Christopher Cerasoli 07:14
There definitely is that a bit of a paradox there. Right? So you’re trying to bring in the understanding of the people and data. And I think one of the reasons People Analytics has flourished and expanded in the past five years, is because the right mix of, I don’t know, the right mix of fuel and air was finally found, right? So what the foundation is, for a lot of people I know, it’s nothing new. I O psychologists have been doing this for decades, in fact, over a century, and you think back to Hugo Munsterberg, in the early 1900s of teens, and my history is a little bit rusty there, but some of the time and motion studies like we have seen in IO, psychology and social psychology, we have seen that the context drives how people think and behave and react. So the Hawthorne studies, right, you know, changing, it felt that changing weights was responsible for the for the changes in employee behaviour. It’s like no, the employees knew they were being that was about. And I think IO Psychology really had its birth and the, at least in the US and the 1950s and 60s through the United States Air Force and a lot of programmes they were really looking at to very scientifically understand how people not just mechanically are in the workplace, right, not just in a wheel, but how they thought and react and all those things. And so there’s been decades of empirical research that has shown that people tend to react these ways and think these ways, and these attitudes lead to those things. Job satisfaction has links to performance, intrinsic motivation, links to performance, you know, fairness, equity, all those things, but never really got traction at scale until People Analytics kind of came on and turned it on its head with People Analytics kind of manifested as is less of a focus on the science and more of a focus on the action. The problem with the business, the academic practitioner divide, and I can’t tell how many conferences I’ve been at, you know, in my field, and others where there’s so much hand wringing about this gap. People Analytics bridges that gap, we’re here to make an impact with the business, right, that’s my Northstar impact. But it’s supported and driven by what we know what research has shown over decades. And so when I think about that, that’s something we bring to the table that is now really kind of focused in the in the way that it should be.
Kathryn Hume 09:25
Yeah. And so how do you say that People Analytics function contributing to the future of work?

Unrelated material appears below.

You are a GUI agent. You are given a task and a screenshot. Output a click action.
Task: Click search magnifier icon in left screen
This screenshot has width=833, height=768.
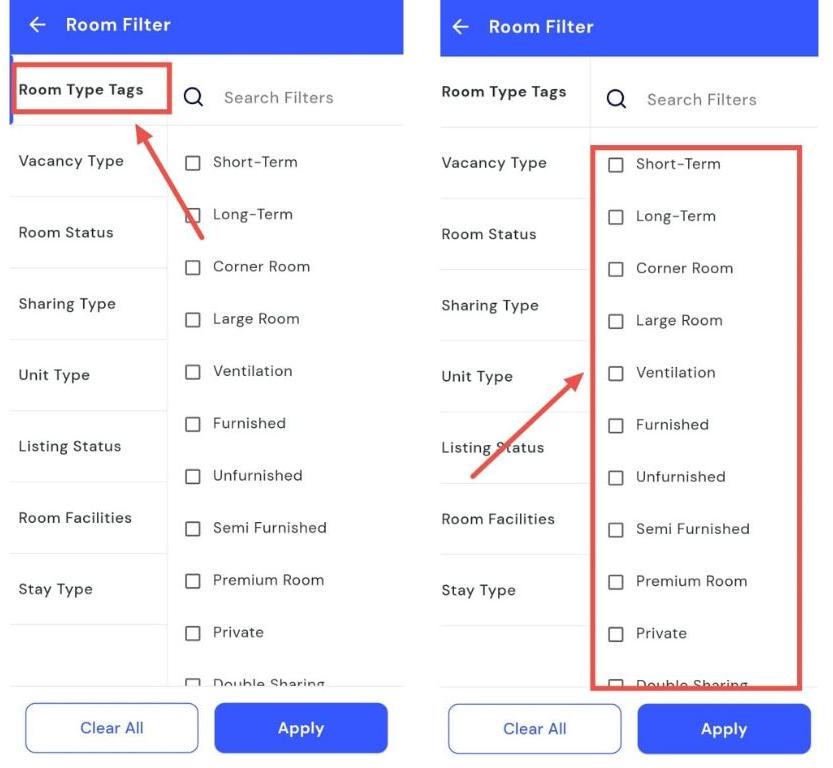[194, 97]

Christopher Cerasoli 09:31
I think in all kinds of ways, I think that what People Analytics can do is provide perspective. So like many organisations, ours is grappling with what’s, how do we think about the future of work and before COVID even started, you know, thinking about what, what is the future of work, what does it what does it look like? And I would say that I’ve heard conversations in multiple organisations that it’s just a lot of what we think this we think that toes in the sand sort of thing, right? If all employees are gonna have their toes in the sand, how can we be working with People Analytics can bring, if done right is, I would say three things. In rough order of importance:
- the first thing that bring is process. So a framework.
- The second thing is data.
- And finally, it’s partnerships that are really actually focus.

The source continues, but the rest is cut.